(Stored data)
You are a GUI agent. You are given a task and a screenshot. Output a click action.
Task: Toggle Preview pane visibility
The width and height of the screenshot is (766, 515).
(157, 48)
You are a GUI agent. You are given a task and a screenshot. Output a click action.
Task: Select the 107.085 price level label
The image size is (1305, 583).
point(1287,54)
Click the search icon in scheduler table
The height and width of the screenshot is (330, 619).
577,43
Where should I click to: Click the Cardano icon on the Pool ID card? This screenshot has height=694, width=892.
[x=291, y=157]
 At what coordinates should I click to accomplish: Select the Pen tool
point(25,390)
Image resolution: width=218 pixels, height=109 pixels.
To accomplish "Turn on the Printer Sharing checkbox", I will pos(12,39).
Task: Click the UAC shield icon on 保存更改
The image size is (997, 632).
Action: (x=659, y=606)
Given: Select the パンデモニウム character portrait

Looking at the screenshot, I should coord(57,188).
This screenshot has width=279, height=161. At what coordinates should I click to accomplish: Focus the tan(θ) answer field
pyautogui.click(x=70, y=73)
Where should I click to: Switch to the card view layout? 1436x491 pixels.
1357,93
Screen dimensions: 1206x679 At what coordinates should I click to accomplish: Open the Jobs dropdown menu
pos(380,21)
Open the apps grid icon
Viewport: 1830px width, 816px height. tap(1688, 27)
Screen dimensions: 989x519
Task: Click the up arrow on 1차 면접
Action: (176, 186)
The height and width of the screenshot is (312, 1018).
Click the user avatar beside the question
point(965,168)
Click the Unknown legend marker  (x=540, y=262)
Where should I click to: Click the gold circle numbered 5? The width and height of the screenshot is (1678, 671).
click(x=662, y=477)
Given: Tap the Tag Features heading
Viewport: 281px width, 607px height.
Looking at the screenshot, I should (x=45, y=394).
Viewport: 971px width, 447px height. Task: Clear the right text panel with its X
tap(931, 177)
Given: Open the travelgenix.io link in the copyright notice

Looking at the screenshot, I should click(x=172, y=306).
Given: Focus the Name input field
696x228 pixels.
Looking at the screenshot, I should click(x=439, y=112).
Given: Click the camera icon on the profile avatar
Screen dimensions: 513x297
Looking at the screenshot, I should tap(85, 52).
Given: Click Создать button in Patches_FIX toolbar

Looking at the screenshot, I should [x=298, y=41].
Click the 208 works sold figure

#### Problem to work on:
Rewrite all of the entries above, replacing every instance of "Where should I click to" with "Which point should I click to" and leaving everything else unchanged.

#### Response to this task:
You are a GUI agent. You are given a task and a screenshot. Output a click action.
Task: Toggle Preview pane visibility
The width and height of the screenshot is (766, 515).
(157, 48)
You are a GUI agent. You are given a task and a screenshot. Output a click action.
Task: Select the 107.085 price level label
The image size is (1305, 583).
point(1287,54)
Click the search icon in scheduler table
The height and width of the screenshot is (330, 619).
577,43
Which point should I click to: Click the Cardano icon on the Pool ID card? This screenshot has height=694, width=892.
[x=291, y=157]
 At what coordinates should I click to accomplish: Select the Pen tool
point(25,390)
Image resolution: width=218 pixels, height=109 pixels.
To accomplish "Turn on the Printer Sharing checkbox", I will pos(12,39).
Task: Click the UAC shield icon on 保存更改
The image size is (997, 632).
Action: (x=659, y=606)
Given: Select the パンデモニウム character portrait

Looking at the screenshot, I should coord(57,188).
This screenshot has width=279, height=161. At what coordinates should I click to accomplish: Focus the tan(θ) answer field
pyautogui.click(x=70, y=73)
Which point should I click to: Switch to the card view layout? 1436x491 pixels.
1357,93
Screen dimensions: 1206x679 At what coordinates should I click to accomplish: Open the Jobs dropdown menu
pos(380,21)
Open the apps grid icon
Viewport: 1830px width, 816px height. tap(1688, 27)
Screen dimensions: 989x519
Task: Click the up arrow on 1차 면접
Action: (176, 186)
The height and width of the screenshot is (312, 1018).
Click the user avatar beside the question
point(965,168)
Click the Unknown legend marker  (x=540, y=262)
Which point should I click to: Click the gold circle numbered 5? The width and height of the screenshot is (1678, 671).
click(x=662, y=477)
Given: Tap the Tag Features heading
Viewport: 281px width, 607px height.
Looking at the screenshot, I should (x=45, y=394).
Viewport: 971px width, 447px height. Task: Clear the right text panel with its X
tap(931, 177)
Given: Open the travelgenix.io link in the copyright notice

Looking at the screenshot, I should click(x=172, y=306).
Given: Focus the Name input field
696x228 pixels.
Looking at the screenshot, I should click(x=439, y=112).
Given: Click the camera icon on the profile avatar
Screen dimensions: 513x297
Looking at the screenshot, I should tap(85, 52).
Given: Click Создать button in Patches_FIX toolbar

Looking at the screenshot, I should [x=298, y=41].
Click the 208 works sold figure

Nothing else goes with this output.